→ TEXT SEGMENT
================
Building on a strong foundation: Prelude. Usher has managed to carve out an enviable name for itself since its modest inception in 1972. By 1999, owner and chief engineer Lien-Shui Tsai decided on a course that with the help of designer Dr. Joseph D'Appolito saw his company enter new territory of driver design and manufacture, giving Usher the advantage of being able to design and build product to their own specifications from the ground up. In 2003 US distributor Stan Tracht entered the picture and North America was introduced to a powerful new high-end contender. In the years that followed, the house of Usher has become an entrenched veteran which continues to impress public and press alike with an array of product occupying niches from popular budget to state of the art.

Usher has continued to push forward the latter, with their renowned BE beryllium series now superseded by pioneering efforts in diamond but the company never lost sight of the importance of their value line. This is where most audiophiles get their first exposure to the firm and Usher has consistently proven that a well-designed product needn’t be high priced to be high performance.

The Usher S-520 has been such a success story. It remains Usher’s best-selling model and continues to garner critical and audiophile acclaim despite being what many would regard as a mere entry-level product. The introduction of the SW-520 bass module is an unusual move paralleled by only a handful of companies and then generally with product of considerably loftier pretensions. Such a specialized product constitutes a leap of faith on the part of the designers and indicates something is happening with the S-520 far beyond its budget acclamation. Before beginning on the full S+SW-520 review, I decided to run the monitor bi-wired with and without my own Paradigm subwoofer to get a baseline on their performance. Time to see whether and why these little monitors demanded such newfound attention.

Mini assessment of the S-520: It was immediately obvious that the S-520s were strong performers. From the upper bass up, they were actually quite remarkable. The S-520s cast a huge soundstage that expanded in all directions with very good localization of instruments. They reproduced hall size convincingly and resolved detail and ambient information with an aliveness that was wholly disproportionate to size and price. The Ushers were remarkably uncolored in the critical midrange and upper midrange, showing far more refinement and pedigree than this price point suggested possible. They managed a level of detail and transparency that approached a good panel speaker with an engaging level of micro dynamics as well as a respectable level of macro albeit not of rock monitor status. All things considered, this was definitely no budget performance but well in excess of expectations.

Alas no speaker is perfect. With well-recorded acoustical material that fell within the window of the speaker’s favored bandwidth, the presentation was quite lifelike. As the frequency range descended downwards and out of bounds, the S-520 showed limitations. The speaker went down reasonably low with good articulation and minimal coloration but progressively less weight. It gave a good account of cello and a portion of the drum kit but the lack of deep bass left the presentation of modern material with high tonal contrast (heavy bass lines, treble energy and recessive midrange) a little thin. When I tried to push the speaker harder to force its low frequency limits, the situation did not improve and the box began to draw some attention to itself. The S-520 simply lacked authority in this region. In view of its monitor stature, this was a normal failing and harmless compared to its definite virtues.
================
→ TO-DO ITEM
Quote the speaker review word for word, from "Building on a" to "of the art.".

→ DATA EXCERPT
================
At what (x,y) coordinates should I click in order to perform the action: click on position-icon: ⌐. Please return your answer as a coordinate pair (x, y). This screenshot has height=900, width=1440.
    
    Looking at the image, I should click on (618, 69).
================
→ REPLY
Building on a strong foundation: Prelude. Usher has managed to carve out an enviable name for itself since its modest inception in 1972. By 1999, owner and chief engineer Lien-Shui Tsai decided on a course that with the help of designer Dr. Joseph D'Appolito saw his company enter new territory of driver design and manufacture, giving Usher the advantage of being able to design and build product to their own specifications from the ground up. In 2003 US distributor Stan Tracht entered the picture and North America was introduced to a powerful new high-end contender. In the years that followed, the house of Usher has become an entrenched veteran which continues to impress public and press alike with an array of product occupying niches from popular budget to state of the art.